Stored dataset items
======

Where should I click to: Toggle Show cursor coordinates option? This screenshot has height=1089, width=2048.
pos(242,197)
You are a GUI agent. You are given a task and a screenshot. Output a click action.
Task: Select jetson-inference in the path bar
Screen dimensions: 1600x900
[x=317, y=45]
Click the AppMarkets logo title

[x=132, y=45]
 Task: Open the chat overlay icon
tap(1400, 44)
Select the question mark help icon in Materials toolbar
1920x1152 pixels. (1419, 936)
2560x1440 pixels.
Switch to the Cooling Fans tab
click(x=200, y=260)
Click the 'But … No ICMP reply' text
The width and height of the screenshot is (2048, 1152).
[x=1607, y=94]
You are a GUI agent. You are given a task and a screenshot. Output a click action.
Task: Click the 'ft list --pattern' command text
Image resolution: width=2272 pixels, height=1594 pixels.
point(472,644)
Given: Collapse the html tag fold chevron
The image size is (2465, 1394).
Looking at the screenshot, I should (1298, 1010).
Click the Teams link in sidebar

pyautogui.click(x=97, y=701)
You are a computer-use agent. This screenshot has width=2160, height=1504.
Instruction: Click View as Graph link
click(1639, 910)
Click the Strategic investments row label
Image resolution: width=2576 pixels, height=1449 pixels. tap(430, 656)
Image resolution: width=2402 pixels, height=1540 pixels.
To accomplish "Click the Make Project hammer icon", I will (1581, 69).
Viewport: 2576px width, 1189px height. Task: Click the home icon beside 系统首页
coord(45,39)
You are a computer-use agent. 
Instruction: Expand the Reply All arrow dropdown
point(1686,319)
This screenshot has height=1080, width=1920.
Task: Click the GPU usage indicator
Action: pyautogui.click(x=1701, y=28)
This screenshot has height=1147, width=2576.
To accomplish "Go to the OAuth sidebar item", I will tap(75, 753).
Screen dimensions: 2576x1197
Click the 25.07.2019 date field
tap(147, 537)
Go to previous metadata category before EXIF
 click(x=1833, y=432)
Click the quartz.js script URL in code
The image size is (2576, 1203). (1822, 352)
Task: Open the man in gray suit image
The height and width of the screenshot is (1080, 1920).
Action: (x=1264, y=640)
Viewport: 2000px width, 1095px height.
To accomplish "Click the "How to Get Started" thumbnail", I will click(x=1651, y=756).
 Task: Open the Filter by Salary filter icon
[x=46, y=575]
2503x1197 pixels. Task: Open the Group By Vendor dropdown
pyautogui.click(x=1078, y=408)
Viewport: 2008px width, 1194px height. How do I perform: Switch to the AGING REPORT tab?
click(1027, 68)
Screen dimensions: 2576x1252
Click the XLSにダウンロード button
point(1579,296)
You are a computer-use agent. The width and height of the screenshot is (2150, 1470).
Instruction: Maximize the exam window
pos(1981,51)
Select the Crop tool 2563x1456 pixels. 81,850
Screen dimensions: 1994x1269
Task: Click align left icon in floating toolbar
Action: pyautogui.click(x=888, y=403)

======

• _Work item_
Transcribe each of the records verbatim.

• _Completed exercise_
Where should I click to: Toggle Show cursor coordinates option? This screenshot has height=1089, width=2048.
pos(242,197)
You are a GUI agent. You are given a task and a screenshot. Output a click action.
Task: Select jetson-inference in the path bar
Screen dimensions: 1600x900
[x=317, y=45]
Click the AppMarkets logo title

[x=132, y=45]
 Task: Open the chat overlay icon
tap(1400, 44)
Select the question mark help icon in Materials toolbar
1920x1152 pixels. (1419, 936)
2560x1440 pixels.
Switch to the Cooling Fans tab
click(x=200, y=260)
Click the 'But … No ICMP reply' text
The width and height of the screenshot is (2048, 1152).
[x=1607, y=94]
You are a GUI agent. You are given a task and a screenshot. Output a click action.
Task: Click the 'ft list --pattern' command text
Image resolution: width=2272 pixels, height=1594 pixels.
point(472,644)
Given: Collapse the html tag fold chevron
The image size is (2465, 1394).
Looking at the screenshot, I should (1298, 1010).
Click the Teams link in sidebar

pyautogui.click(x=97, y=701)
You are a computer-use agent. This screenshot has width=2160, height=1504.
Instruction: Click View as Graph link
click(1639, 910)
Click the Strategic investments row label
Image resolution: width=2576 pixels, height=1449 pixels. tap(430, 656)
Image resolution: width=2402 pixels, height=1540 pixels.
To accomplish "Click the Make Project hammer icon", I will (1581, 69).
Viewport: 2576px width, 1189px height. Task: Click the home icon beside 系统首页
coord(45,39)
You are a computer-use agent. 
Instruction: Expand the Reply All arrow dropdown
point(1686,319)
This screenshot has height=1080, width=1920.
Task: Click the GPU usage indicator
Action: pyautogui.click(x=1701, y=28)
This screenshot has height=1147, width=2576.
To accomplish "Go to the OAuth sidebar item", I will tap(75, 753).
Screen dimensions: 2576x1197
Click the 25.07.2019 date field
tap(147, 537)
Go to previous metadata category before EXIF
 click(x=1833, y=432)
Click the quartz.js script URL in code
The image size is (2576, 1203). (1822, 352)
Task: Open the man in gray suit image
The height and width of the screenshot is (1080, 1920).
Action: (x=1264, y=640)
Viewport: 2000px width, 1095px height.
To accomplish "Click the "How to Get Started" thumbnail", I will click(x=1651, y=756).
 Task: Open the Filter by Salary filter icon
[x=46, y=575]
2503x1197 pixels. Task: Open the Group By Vendor dropdown
pyautogui.click(x=1078, y=408)
Viewport: 2008px width, 1194px height. How do I perform: Switch to the AGING REPORT tab?
click(1027, 68)
Screen dimensions: 2576x1252
Click the XLSにダウンロード button
point(1579,296)
You are a computer-use agent. The width and height of the screenshot is (2150, 1470).
Instruction: Maximize the exam window
pos(1981,51)
Select the Crop tool 2563x1456 pixels. 81,850
Screen dimensions: 1994x1269
Task: Click align left icon in floating toolbar
Action: pyautogui.click(x=888, y=403)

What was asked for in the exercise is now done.